Microsoft (NSDQ: MSFT) has made a $44.6 billion (£22.4 billion) offer for Yahoo (NSDQ: YHOO) (see paidContent.org coverage and release) at a time when the Sunnyvale portal is due to axe several services in Europe. We know shopping comparison service Kelkoo is likely to be chopped – UK MD Glen Drury told us in September Yahoo was re-thinking the site and European head Toby Coppel warned underperforming sites in his patch would be shut in Q1 if they can’t be turned around.
Yahoo doesn’t break out earnings by region so it’s difficult to work out its performance here. The company in London was unable to confirm what stage that process is at and is nervously treating all calls “with caution” today.
– Search: Though uniting would begin to pose a greater challenge to Google (NSDQ: GOOG) in search, even their combined share of the UK search market would still barely make a dent against the leader. Microsoft took only 3.7 percent share of UK searches in December and Yahoo 4.7 percent, comScore (NSDQ: SCOR) told paidContent:UK – a combined 8.4 percent against Google’s overwhelming 73.8 percent would still leave MSFT-YHOO a mountain to climb in search. It’s even worse across Europe as a whole – Microsoft and Yahoo tying on two percent against Google’s 82 percent.

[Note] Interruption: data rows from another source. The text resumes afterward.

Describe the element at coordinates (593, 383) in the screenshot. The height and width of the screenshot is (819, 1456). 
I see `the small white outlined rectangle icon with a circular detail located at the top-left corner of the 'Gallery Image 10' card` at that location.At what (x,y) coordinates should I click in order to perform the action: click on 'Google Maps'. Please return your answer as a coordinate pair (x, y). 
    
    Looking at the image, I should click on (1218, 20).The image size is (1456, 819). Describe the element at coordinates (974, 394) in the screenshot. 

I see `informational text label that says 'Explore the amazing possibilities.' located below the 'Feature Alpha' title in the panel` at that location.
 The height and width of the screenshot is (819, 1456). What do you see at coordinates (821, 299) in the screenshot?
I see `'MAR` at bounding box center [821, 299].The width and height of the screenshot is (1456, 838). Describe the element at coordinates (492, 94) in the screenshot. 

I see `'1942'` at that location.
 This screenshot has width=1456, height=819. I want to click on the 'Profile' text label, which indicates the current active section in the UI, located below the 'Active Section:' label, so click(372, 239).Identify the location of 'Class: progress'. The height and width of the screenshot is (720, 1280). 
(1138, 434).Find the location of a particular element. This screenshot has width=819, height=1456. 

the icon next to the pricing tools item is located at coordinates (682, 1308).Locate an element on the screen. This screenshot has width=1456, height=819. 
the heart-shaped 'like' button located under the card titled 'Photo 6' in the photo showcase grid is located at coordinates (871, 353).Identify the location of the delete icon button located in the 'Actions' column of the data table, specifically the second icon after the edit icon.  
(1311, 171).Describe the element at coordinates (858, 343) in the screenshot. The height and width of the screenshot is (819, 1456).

– Ads: But a takeover would give Microsoft considerably more influence in advertising. MS already runs UK display advertising for Facebook while Bebo, which is particularly well loved by UK and Irish teens, outsourced its ad operation to Yahoo in September. That would give the pair control of two of the big three networks, with Google handling the account for MySpace. Yahoo rolled out its Panama platform to search ad clients in Europe in May and, after years of languishing on technology inherited from Overture while Google motored ahead, now finds its client offering more enviable than Microsoft’s. But, while AdSense continues to serve up ads to publishers keen to monetise their sites, Yahoo Publisher Network still hasn’t launched on these shores. A combined offering in that space would offer a challenge to the incumbent – if only they could hasten its arrival.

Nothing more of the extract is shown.